EXCERPT PROVIDED >>
Marjorie Garber (born June 11, 1944) is an American professor at Harvard University and the author of a wide variety of books, most notably ones about William Shakespeare and aspects of popular culture including  sexuality.

Biography
She wrote Vested Interests: Cross-Dressing and Cultural Anxiety, a ground breaking theoretical work on transvestitism's contribution to culture.  Other works include Sex and Real Estate: Why We Love Houses, Academic Instincts, Vice Versa: Bisexuality and the Eroticism of Everyday Life, Shakespeare After All, and Dog Love.

Her book Shakespeare After All (Pantheon, 2004) was chosen one of Newsweek′s ten best nonfiction books of the year,  and was awarded the 2005 Christian Gauss Book Award from Phi Beta Kappa.

She was educated at Swarthmore College (B.A., 1966; L.H.D., 2004 [honorary]) and Yale University (1969), writing her PhD on dreams in Shakespeare.

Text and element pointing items
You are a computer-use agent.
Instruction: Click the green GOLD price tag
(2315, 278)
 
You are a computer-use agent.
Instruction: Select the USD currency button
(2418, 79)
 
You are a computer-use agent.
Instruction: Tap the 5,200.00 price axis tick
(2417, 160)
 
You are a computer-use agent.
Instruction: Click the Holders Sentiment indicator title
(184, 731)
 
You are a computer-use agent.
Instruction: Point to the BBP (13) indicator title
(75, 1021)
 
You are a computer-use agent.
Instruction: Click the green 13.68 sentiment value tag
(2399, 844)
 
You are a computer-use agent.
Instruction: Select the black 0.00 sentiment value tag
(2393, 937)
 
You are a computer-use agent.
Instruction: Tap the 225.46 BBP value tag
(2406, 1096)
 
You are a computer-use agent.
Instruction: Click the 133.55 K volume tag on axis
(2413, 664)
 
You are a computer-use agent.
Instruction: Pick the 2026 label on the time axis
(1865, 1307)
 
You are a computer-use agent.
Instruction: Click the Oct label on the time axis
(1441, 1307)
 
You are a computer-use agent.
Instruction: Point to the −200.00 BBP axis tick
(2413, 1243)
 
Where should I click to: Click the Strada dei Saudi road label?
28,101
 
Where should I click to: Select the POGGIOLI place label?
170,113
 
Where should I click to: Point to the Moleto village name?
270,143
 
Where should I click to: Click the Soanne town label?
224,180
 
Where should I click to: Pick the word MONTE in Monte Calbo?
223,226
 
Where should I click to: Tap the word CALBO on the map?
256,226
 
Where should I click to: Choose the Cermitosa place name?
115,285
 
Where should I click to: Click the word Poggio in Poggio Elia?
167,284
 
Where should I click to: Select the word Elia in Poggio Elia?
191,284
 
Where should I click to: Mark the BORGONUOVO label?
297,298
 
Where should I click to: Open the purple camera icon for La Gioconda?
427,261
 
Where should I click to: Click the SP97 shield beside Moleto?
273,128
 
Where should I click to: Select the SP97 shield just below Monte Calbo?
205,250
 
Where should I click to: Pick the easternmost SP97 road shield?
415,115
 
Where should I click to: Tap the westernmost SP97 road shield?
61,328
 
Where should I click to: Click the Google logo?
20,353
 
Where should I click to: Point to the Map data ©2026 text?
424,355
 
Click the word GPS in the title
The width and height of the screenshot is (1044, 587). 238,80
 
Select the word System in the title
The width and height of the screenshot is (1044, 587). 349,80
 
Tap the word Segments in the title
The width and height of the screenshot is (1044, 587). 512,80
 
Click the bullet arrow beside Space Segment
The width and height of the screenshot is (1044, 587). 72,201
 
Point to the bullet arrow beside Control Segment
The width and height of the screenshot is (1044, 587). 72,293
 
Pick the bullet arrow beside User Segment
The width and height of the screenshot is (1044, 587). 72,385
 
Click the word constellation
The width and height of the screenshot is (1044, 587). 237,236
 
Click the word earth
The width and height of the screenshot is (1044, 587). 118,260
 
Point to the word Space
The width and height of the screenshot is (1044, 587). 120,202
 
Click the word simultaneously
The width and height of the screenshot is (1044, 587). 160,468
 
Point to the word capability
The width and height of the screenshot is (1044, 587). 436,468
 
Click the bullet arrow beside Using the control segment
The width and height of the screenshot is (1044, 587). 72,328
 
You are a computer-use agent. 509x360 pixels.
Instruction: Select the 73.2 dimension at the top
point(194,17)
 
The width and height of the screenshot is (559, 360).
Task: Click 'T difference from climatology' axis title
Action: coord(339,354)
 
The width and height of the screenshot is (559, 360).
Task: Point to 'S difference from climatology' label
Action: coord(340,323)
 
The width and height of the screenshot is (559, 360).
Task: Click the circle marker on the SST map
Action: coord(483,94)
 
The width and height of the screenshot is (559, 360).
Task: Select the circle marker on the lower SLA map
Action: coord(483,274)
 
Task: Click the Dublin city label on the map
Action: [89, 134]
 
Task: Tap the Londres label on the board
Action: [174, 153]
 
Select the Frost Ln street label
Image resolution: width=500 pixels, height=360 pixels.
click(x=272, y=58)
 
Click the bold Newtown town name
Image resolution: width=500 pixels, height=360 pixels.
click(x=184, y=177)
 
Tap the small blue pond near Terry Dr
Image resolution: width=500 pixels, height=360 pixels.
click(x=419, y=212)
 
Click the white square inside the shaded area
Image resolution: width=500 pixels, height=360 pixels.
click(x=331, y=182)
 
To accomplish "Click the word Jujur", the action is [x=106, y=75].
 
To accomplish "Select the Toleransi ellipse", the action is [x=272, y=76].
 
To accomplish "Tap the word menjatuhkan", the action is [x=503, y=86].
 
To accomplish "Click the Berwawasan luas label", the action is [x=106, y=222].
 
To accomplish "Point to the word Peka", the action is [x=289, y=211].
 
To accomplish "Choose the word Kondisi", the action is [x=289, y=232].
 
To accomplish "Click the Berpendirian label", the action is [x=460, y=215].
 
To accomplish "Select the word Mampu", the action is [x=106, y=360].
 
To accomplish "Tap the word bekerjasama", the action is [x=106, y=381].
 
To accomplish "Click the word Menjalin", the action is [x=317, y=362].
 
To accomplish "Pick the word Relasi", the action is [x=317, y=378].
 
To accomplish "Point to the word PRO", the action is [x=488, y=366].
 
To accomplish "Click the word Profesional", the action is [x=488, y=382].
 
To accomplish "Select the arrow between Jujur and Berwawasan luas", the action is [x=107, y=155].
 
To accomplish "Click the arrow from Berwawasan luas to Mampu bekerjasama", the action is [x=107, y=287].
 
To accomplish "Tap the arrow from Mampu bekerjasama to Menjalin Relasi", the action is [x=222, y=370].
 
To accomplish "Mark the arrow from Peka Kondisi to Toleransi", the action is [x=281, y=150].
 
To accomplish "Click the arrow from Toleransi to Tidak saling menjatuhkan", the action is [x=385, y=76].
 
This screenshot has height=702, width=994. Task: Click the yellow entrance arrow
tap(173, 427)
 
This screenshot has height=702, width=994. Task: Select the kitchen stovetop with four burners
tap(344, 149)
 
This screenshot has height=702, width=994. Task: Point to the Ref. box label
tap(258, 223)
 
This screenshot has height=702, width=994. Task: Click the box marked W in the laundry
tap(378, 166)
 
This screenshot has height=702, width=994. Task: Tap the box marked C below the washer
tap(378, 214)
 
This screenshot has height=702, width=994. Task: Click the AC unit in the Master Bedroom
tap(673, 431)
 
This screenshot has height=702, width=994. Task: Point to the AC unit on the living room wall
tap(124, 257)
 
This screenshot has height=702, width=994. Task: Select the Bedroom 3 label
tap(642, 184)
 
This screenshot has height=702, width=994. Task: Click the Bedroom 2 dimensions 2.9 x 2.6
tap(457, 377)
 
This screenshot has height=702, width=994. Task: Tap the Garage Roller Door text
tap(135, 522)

EXERCISE AIM >> Reproduce word for word the part of the Marjorie Garber biography starting at "Marjorie Garber (born" and ending at "and Dog Love.".

WRITTEN ANSWER >>
Marjorie Garber (born June 11, 1944) is an American professor at Harvard University and the author of a wide variety of books, most notably ones about William Shakespeare and aspects of popular culture including  sexuality.

Biography
She wrote Vested Interests: Cross-Dressing and Cultural Anxiety, a ground breaking theoretical work on transvestitism's contribution to culture.  Other works include Sex and Real Estate: Why We Love Houses, Academic Instincts, Vice Versa: Bisexuality and the Eroticism of Everyday Life, Shakespeare After All, and Dog Love.